アフリカの日々/アフリカ農場

 昨日の続き。友だちの車で沼津港そばのブックオフへ。佐々木俊介「模像殺人事件」東京創元社2004年初版、イサク・ディネーセン「バベットの晩餐会ちくま文庫1992年初版、計210円。後者の訳者枡田啓介「あとがき」。

「カレン・ブリクセンの作品が今後また翻訳されることがあるとしたら、そのときはカレン・ブリクセン作のデンマーク語からの翻訳であってほしいと願っている。『バベットの晩餐会』のデンマーク語版と英語版ほど大きな違いのある作品がまだほかにもあるのだし、代表作『アフリカの日々』を初め、どの作品にも、両者の版には単なる表現上の相違というだけではすまされない部分が随所に見られ、なかには作中人物の人間関係に相違があるものさえあるという事実を、とりあえず指摘しておきたい。」

 カレン・ブリクセンはデンマーク人。デンマーク語と英語で作品を発表。デンマーク語ではカレン・ブリクセンを、英語ではイサク・ディネーセンという男性名を使った。1962年没。百目鬼恭三郎「続 風の書評」ダイヤモンド社1983年に I・ディネーセン/横山貞子・訳「アフリカの日々」晶文社の評。
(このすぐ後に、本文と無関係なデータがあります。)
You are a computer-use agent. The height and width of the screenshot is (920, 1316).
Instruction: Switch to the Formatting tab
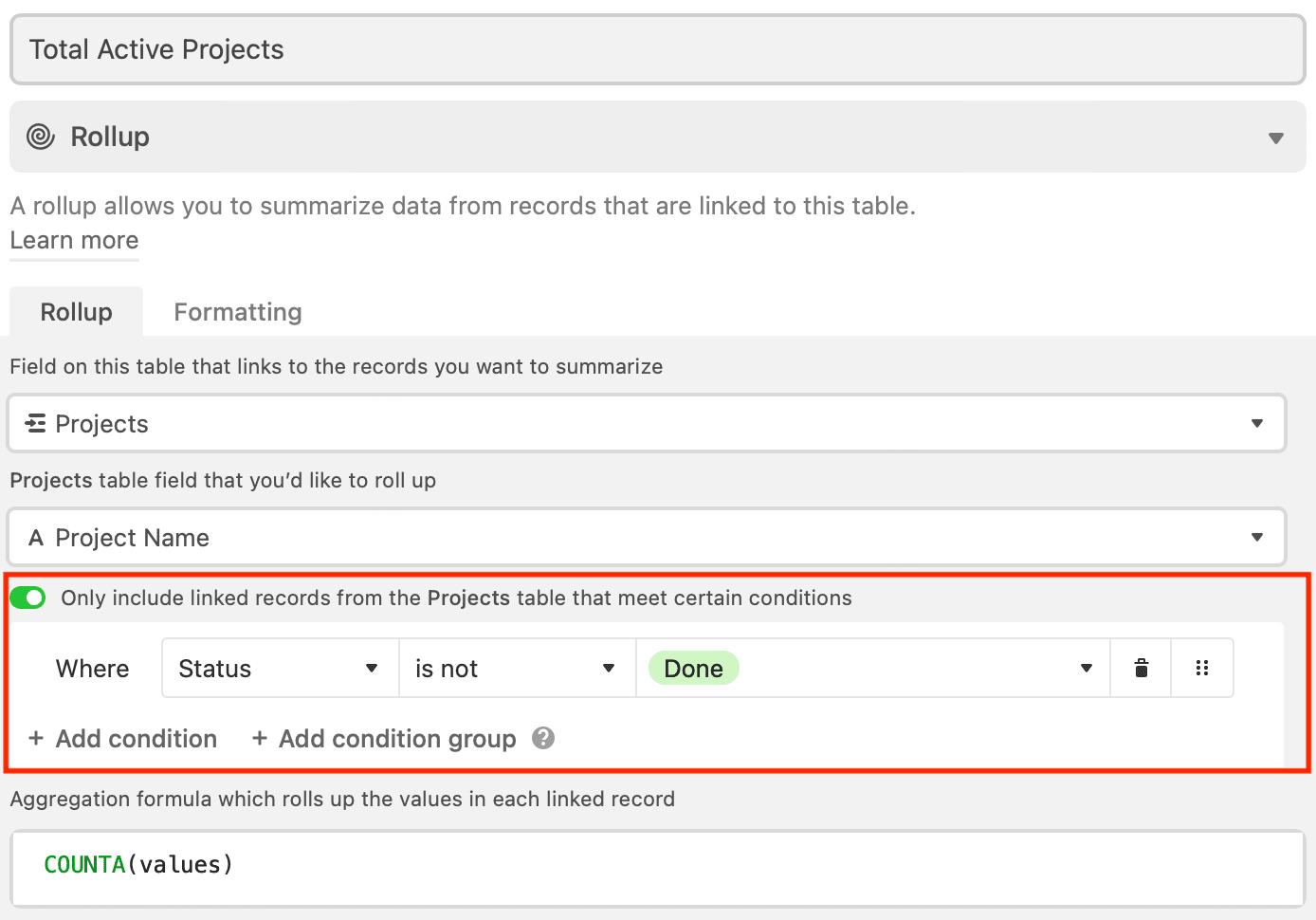click(238, 312)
「ゴング高原の描写は、(決して名訳とはいえないにもかかわらず)世の常の小説の描写、つまり芝居の書割以上の何物でもない風景とはまるでちがう。」「これが真の文学の面白さというものだろう。」

本棚からカーレン・ブリクセン/渡辺洋美・訳「アフリカ農場」工作舎1983年初版を取り出す。これはデンマーク語版と英語版双方を参照した翻訳。訳者は「ページ数の都合で四分の一を省くことになり」「しかしそのことは訳者に大きな悔いを残した。 一九八三年四月」と書いている。週刊「読書人」だと思う切り抜きがある。由良君美「読書日録」、「9月G日」の項。

「カーレン・ブリクセン、渡辺洋美訳『アフリカ農場』(工作舎)を読む。英米では筆名の<イサーク・ディネーセン> で知られるこの素晴らしいデンマークの作家は、日本でも幾つかの重訳があったが、どうも訳が気に入らないものが多く、気にかかっていた。この訳を読んで、我が意を得た思い。(引用者:略)この訳者は面識がないが、ブリクセンを本当に理解できる資質にめぐまれた人であることが分る。/英語とデンマーク語の両方を駆使して、この二重言語作家の心のアラベスクを慎重な抄訳で再現しようとしている。/<下手糞な全訳より、卓抜な抄訳を>という意味の発言を『翻訳の世界』の次号のための座談会で、してきたばかりであったから、この訳書には感心した。」